Crab-catching in prehistoric Portugal
Brown crabs predominate among the shellfish in the undisturbed Paleolithic deposits, while Nabais and her colleagues discovered a broad range of shellfish remnants in the archeological remains they analyzed. Their size was calculated by comparing the size of the carapace to the crabs’ pincers, which are more likely to survive and be discovered by scientists since they preserve better than other components of the crab. The archaeologists examined the shells for signs of butchery or pounding and evaluated if the crabs had been subjected to extreme heat.
Nabais and her coworkers found that most of the crabs were big adults that would give about 200 grams of meat. By analyzing the patterns of damage on the shells and claws, scientists ruled out the inclusion of other predators: there were no signs of carnivore or rodent predation, and the breakage patterns did not indicate avian predation. Crabs are hard to catch, but Neanderthals could have caught brown crabs this size in summer low tide pools.
Hominins caused shellfish accumulations that are linked to stone tools and other human-made features like hearths, surface changes like the burns found on about 8% of the crab shells, and evidence of intentional fractures. The crabs at Gruta de Figueira Brava had fractures that looked like they had been broken open to get to the meat inside. As shown in Gruta de Figueira Brava, it’s likely that bigger individuals will be overrepresented as a result of hominins favoring animals that provide more meat.
On the menu: shellfish
Nabais and her coworkers found evidence that suggested Neanderthals were doing more than simply gathering the crabs; they were also roasting them. When compared to studies of other mollusks heated at specific temperatures, the black burns on the crabs’ shells showed that they were heated between 300 and 500 degrees Celsius, which is typical for cooking.

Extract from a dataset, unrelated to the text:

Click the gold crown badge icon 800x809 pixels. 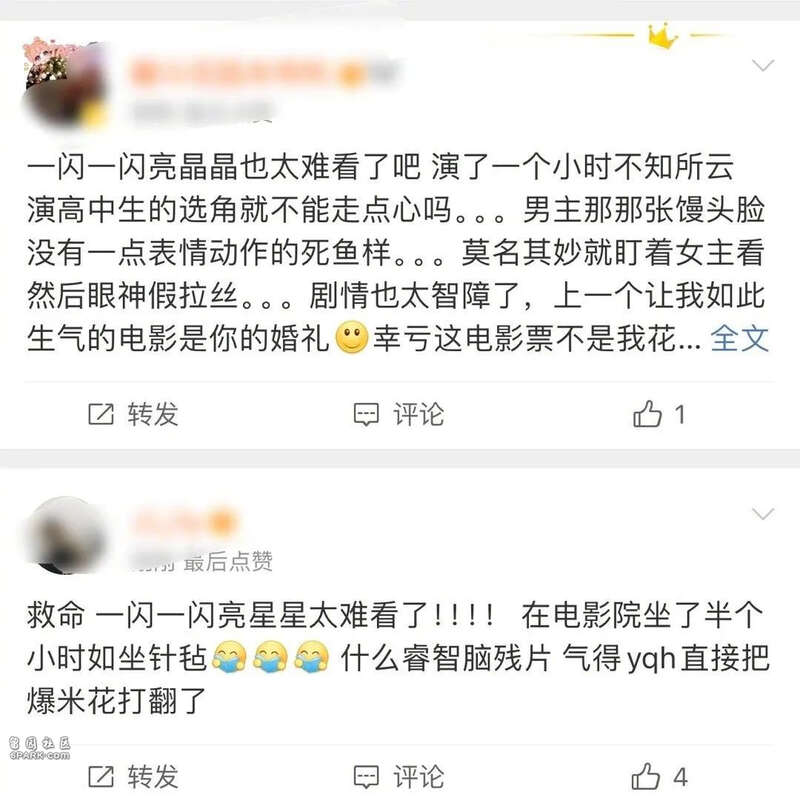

“Our results add an extra nail to the coffin of the obsolete notion that Neanderthals were primitive cave dwellers who could barely scrape a living off scavenged big-game carcasses,” adds Nabais. “Together with the associated evidence for the large-scale consumption of limpets, mussels, clams, and a range of fish, our data falsify the notion that marine foods played a major role in the emergence of putatively superior cognitive abilities among early modern human populations of sub-Saharan Africa.”
Although it is hard to know why Neanderthals opted to harvest crabs or whether they attributed any importance to eating them, the scientists emphasized that eating the crabs would have provided significant nutritional advantages regardless of their reasons.
Nabais added that the perception of Neanderthals as primary carnivores relying on large herbivores of the steppe-tundra is highly distorted. This perspective may apply to some Neanderthal populations in the periglacial belt of Ice Age Europe, but not to those in the southern peninsulas, where most of the continent’s human populations lived throughout the Paleolithic, coexisting with and after the Neanderthals.